Однако апогеем тоски по духу итальянцев является эпизод с приемом у княгини, в котором режиссер осуществляет важный переход от реализма к легкому сюрреализму. Ключевое значение здесь приобретает сцена дефиле моделей современной церковной одежды. Разумеется, сразу напрашивается аналогия с «показом», который зрители видели в борделе в середине фильма, но это не главное. Если поначалу наряды для модных священников вызывают улыбки, то ближе к концу они начинают пугать. Испещренный лампочками и блестками костюм епископа не предполагает места для человека. Духовенство без людей. Чем дальше, тем страшнее маски. По подиуму проплывает корабль смерти – современное преломле28 ние сюжета «memento mori»[30], который можно увидеть на стенах католических соборов, а также в фильмах Бергмана и Тарковского. Последний, кстати, отказываясь от образного выражения этой темы, предпочитал напоминать зрителю о смерти без иносказания – прямым текстом. Ну а завершает шествие у Феллини римский папа в костюме, вызывающем ассоциации с Гудвином из «Волшебника изумрудного города».
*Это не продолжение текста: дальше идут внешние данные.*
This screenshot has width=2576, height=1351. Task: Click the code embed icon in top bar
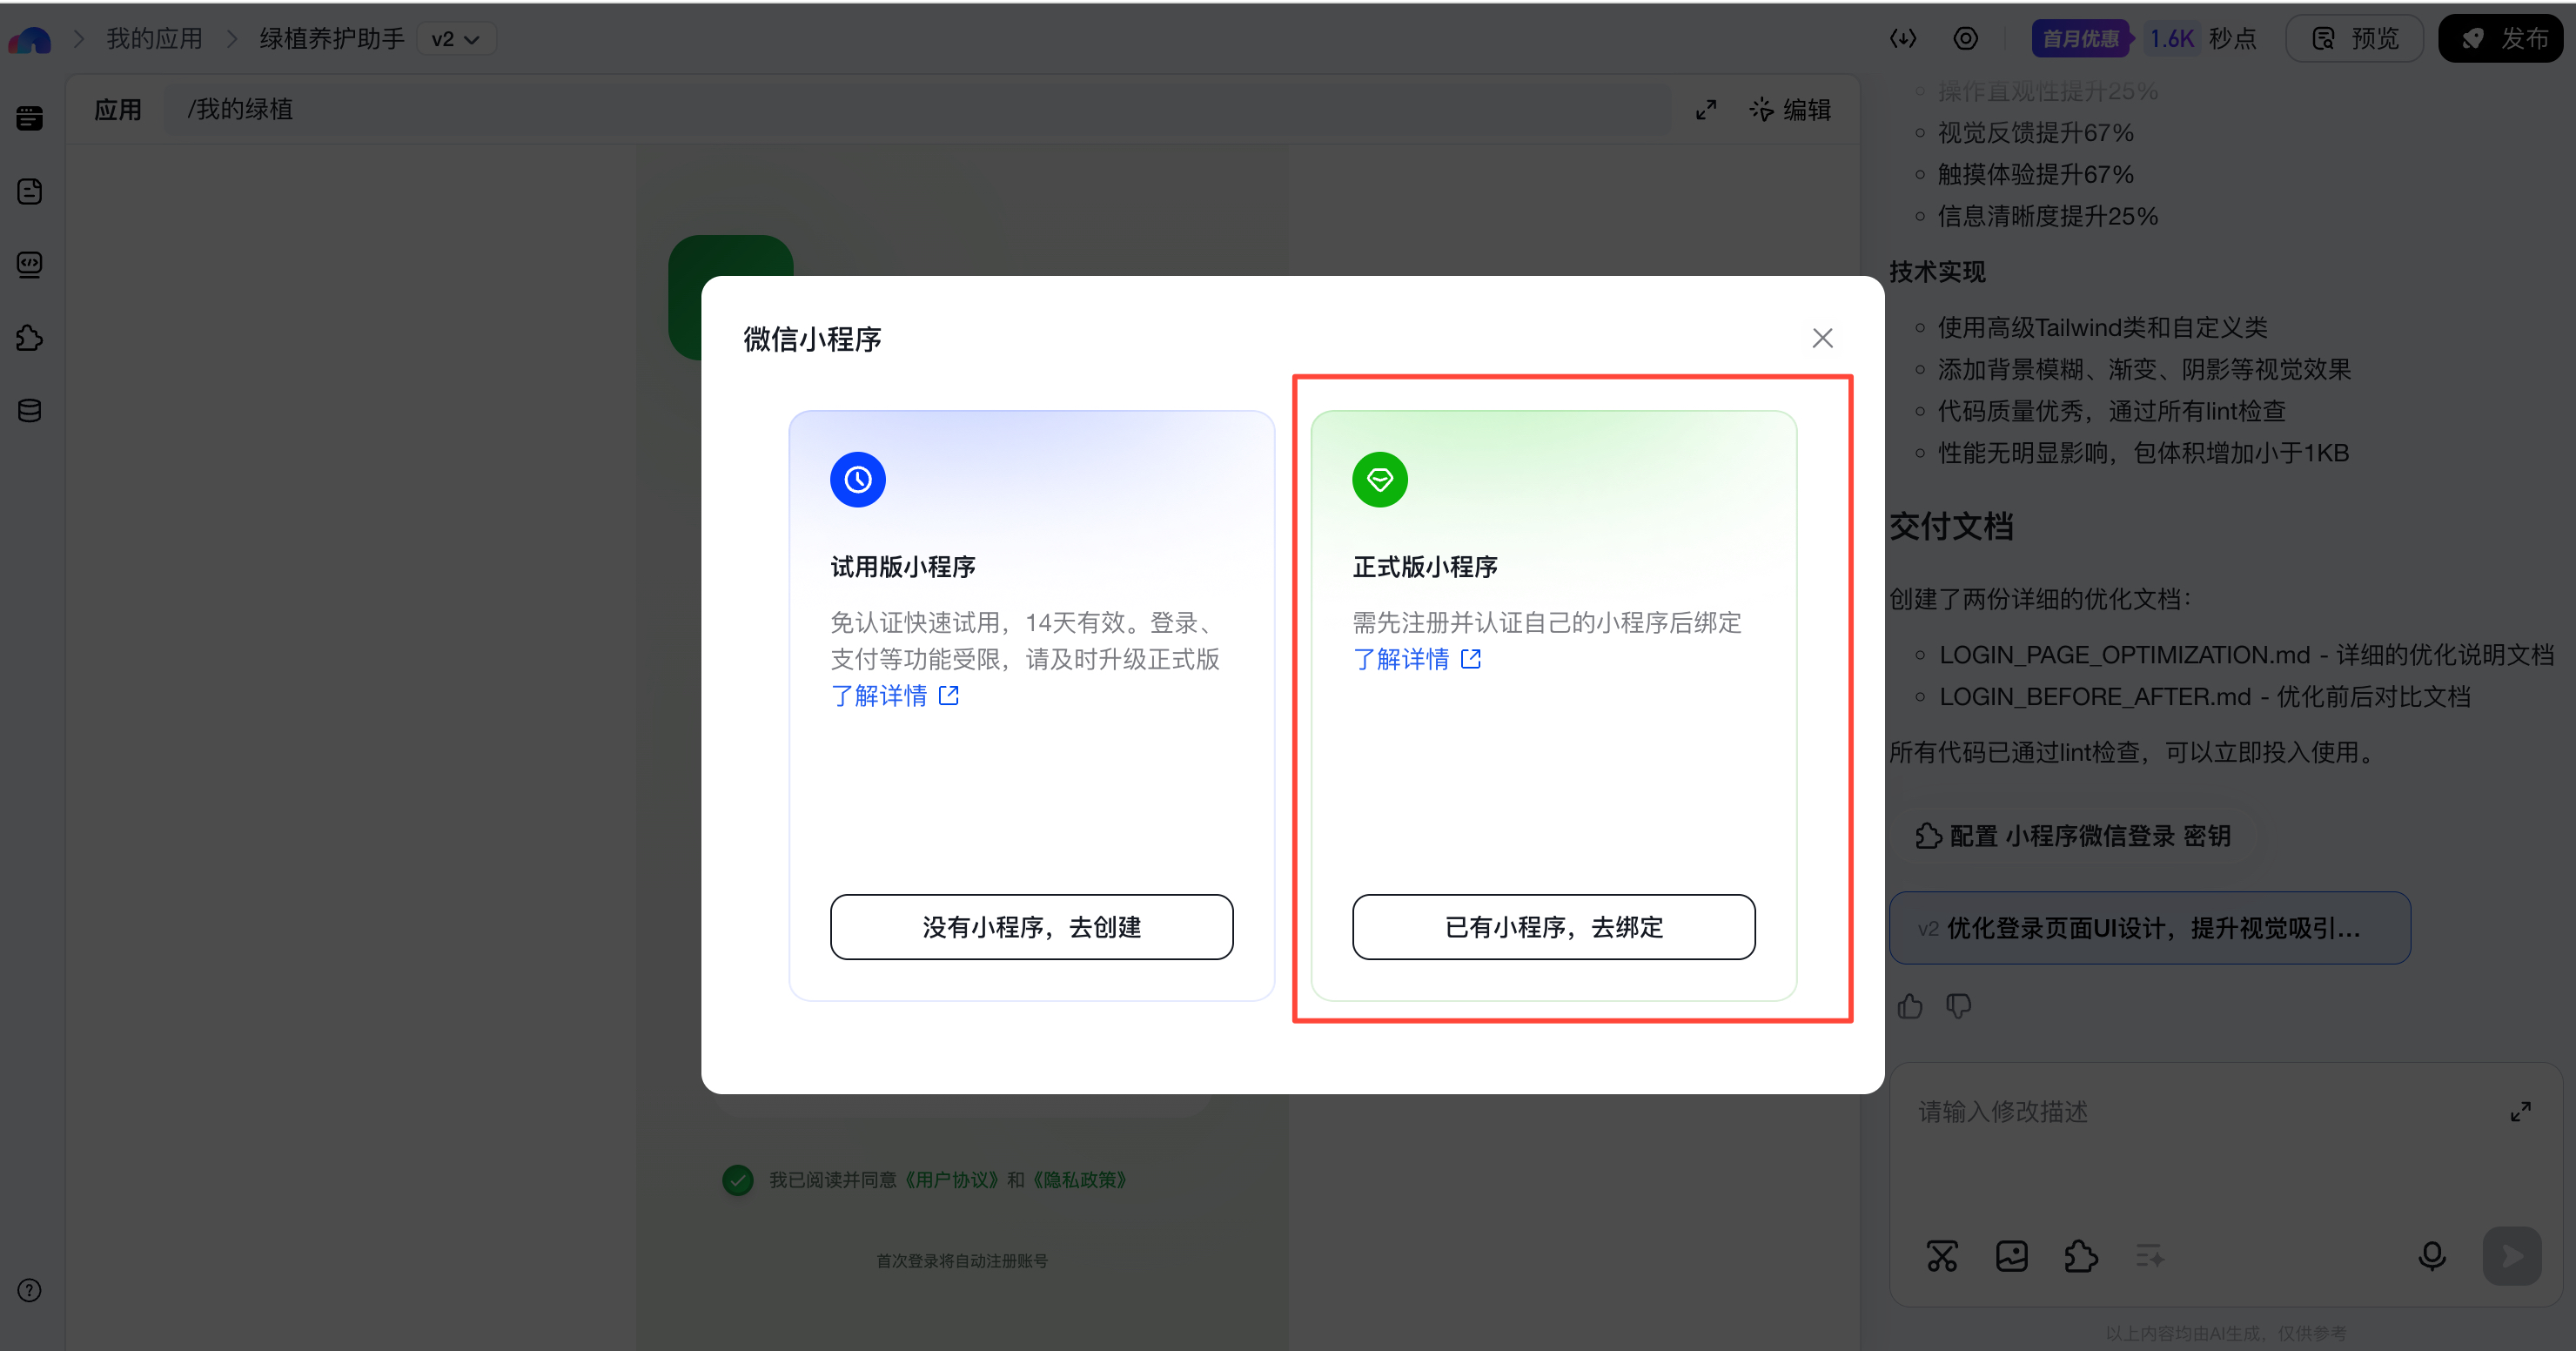tap(1902, 39)
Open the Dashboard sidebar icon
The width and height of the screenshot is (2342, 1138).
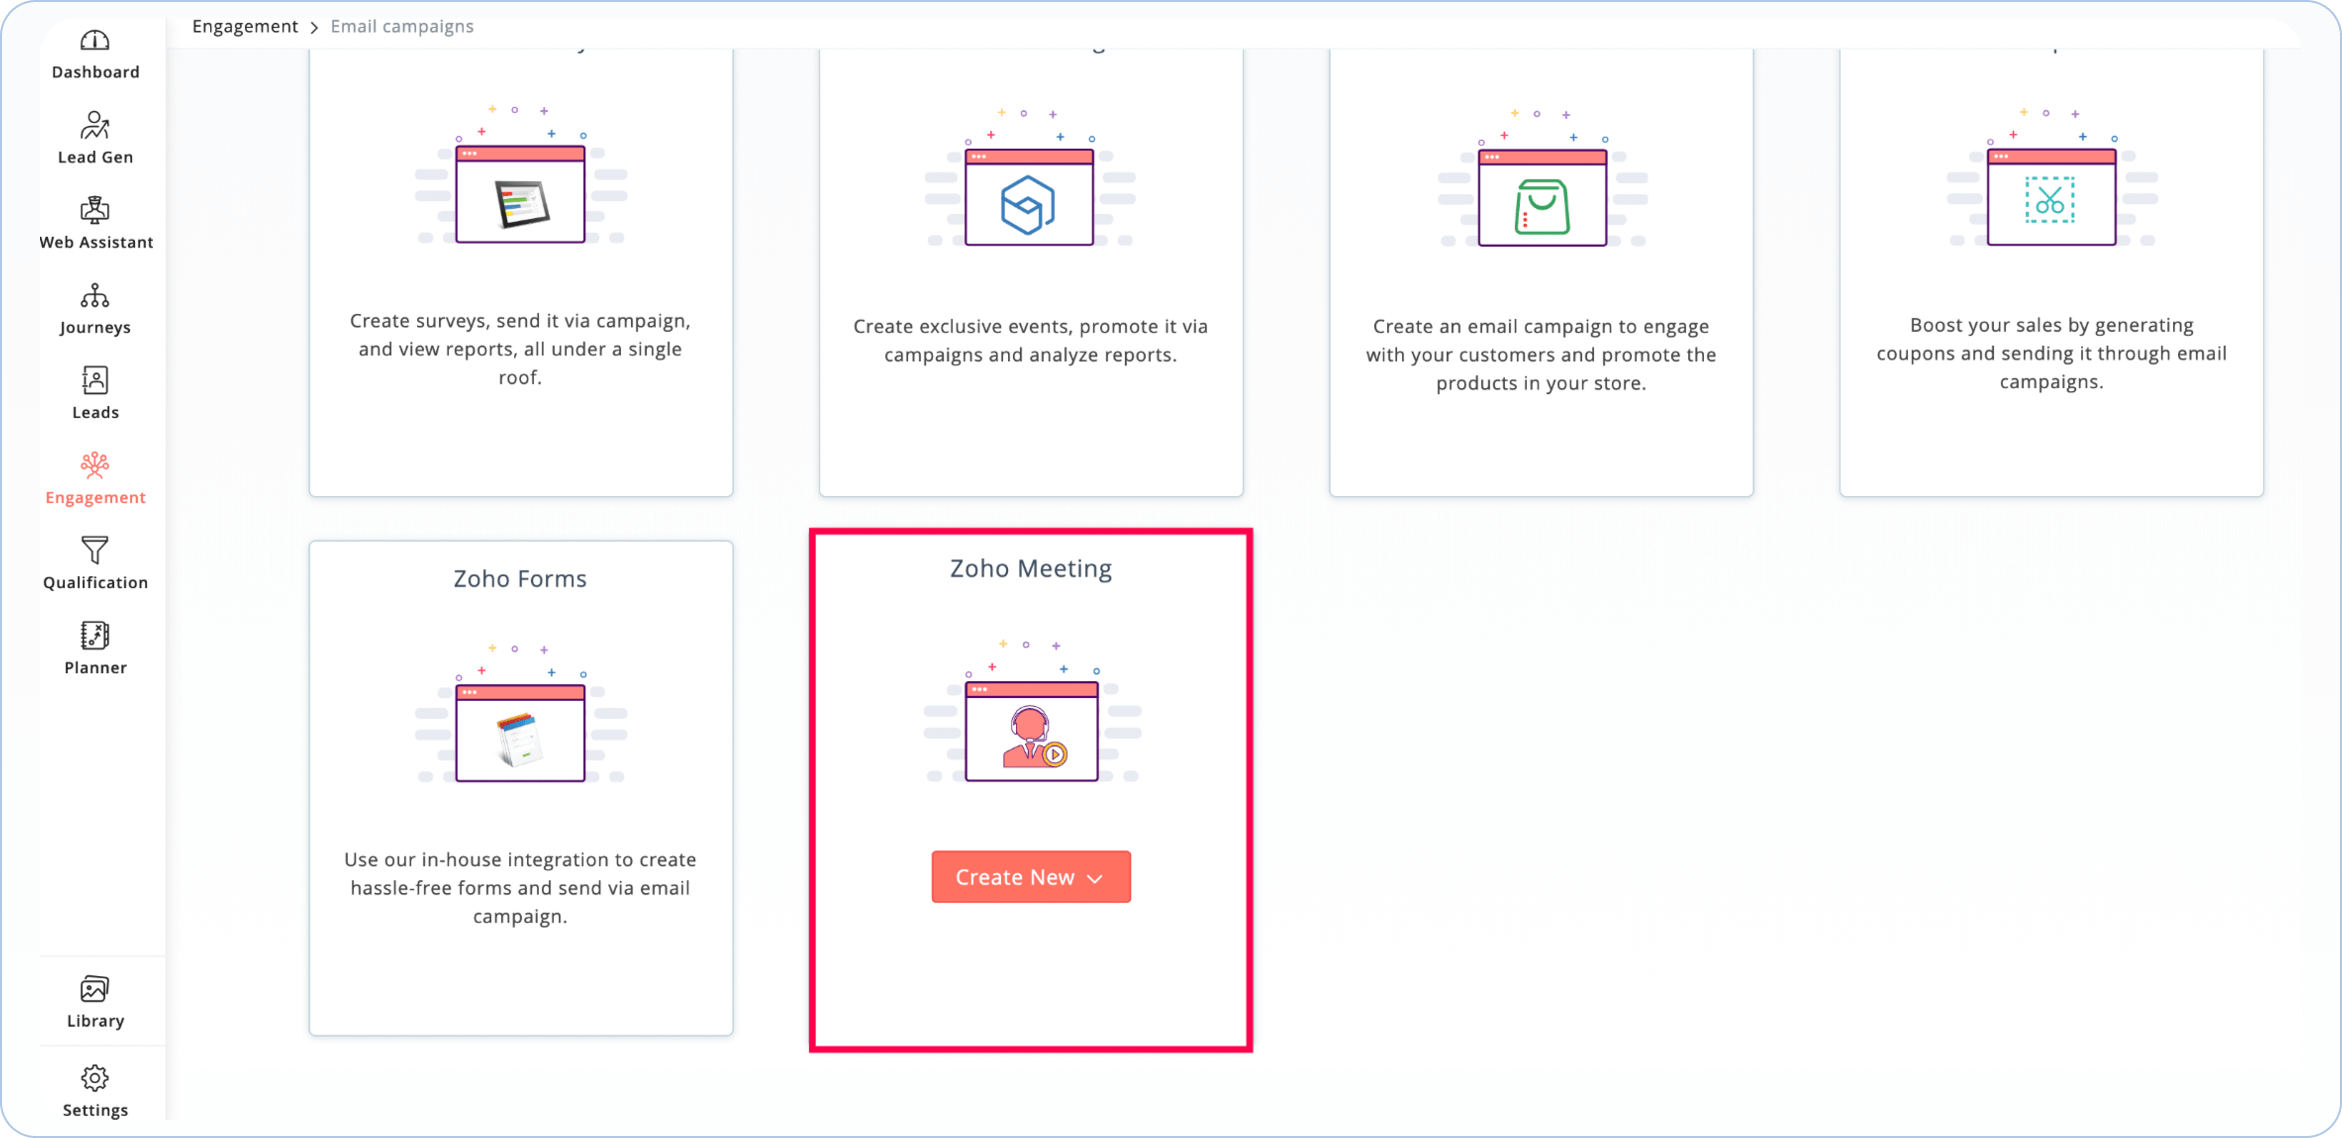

Но все-таки главный предмет тоски режиссера – именно город прошлого, ведь в нем-то и обитал утраченный дух. Нет, на этот раз речь вовсе не о мифических временах, когда волчица кормила Ромула и Рема. Это было совсем недавно, в детстве и юности Федерико. А современная столица Италии вызывает тревогу. Она комфортнее для приезжих, чем для коренных жителей, каждый из которых хоть немного, да ретроград. Американский писатель Гор Видал, говорит прямо в фильме: «Рим – то место, где можно ожидать конца света. Он так много пережил, что любой конец здесь станет сказкой». В этой фразе нет любви к Вечному городу, но что, безусловно, роднит Видала с Феллини и Тарковским, так это предчувствие апокалипсиса. В отличие от литератора Анна Маньяни, подлинная итальянка, ставшая после картины «Рим – открытый город» и «Мама Рома» кинематографической иконой, отказывается что-либо говорить Федерико. В ее уходе от ответа гораздо больше любви, чем в иных словах. Лента заканчивается сценой, в которой зрители видят «новых римлян» – юных мотоциклистов, не могущих из-за скорости и тряски наслаждаться красотой.
Имя режиссера Эрманно Ольми широко известно за пределами Италии. Он снял более полусотни работ, отметился на множестве фестивалей, но все же его славу за рубежом невозможно сравнивать с любовью внутри страны. Ольми – автор итальянского народного кино. И одна из важнейших его картин на этом поприще – «Дерево для башмаков» (1978).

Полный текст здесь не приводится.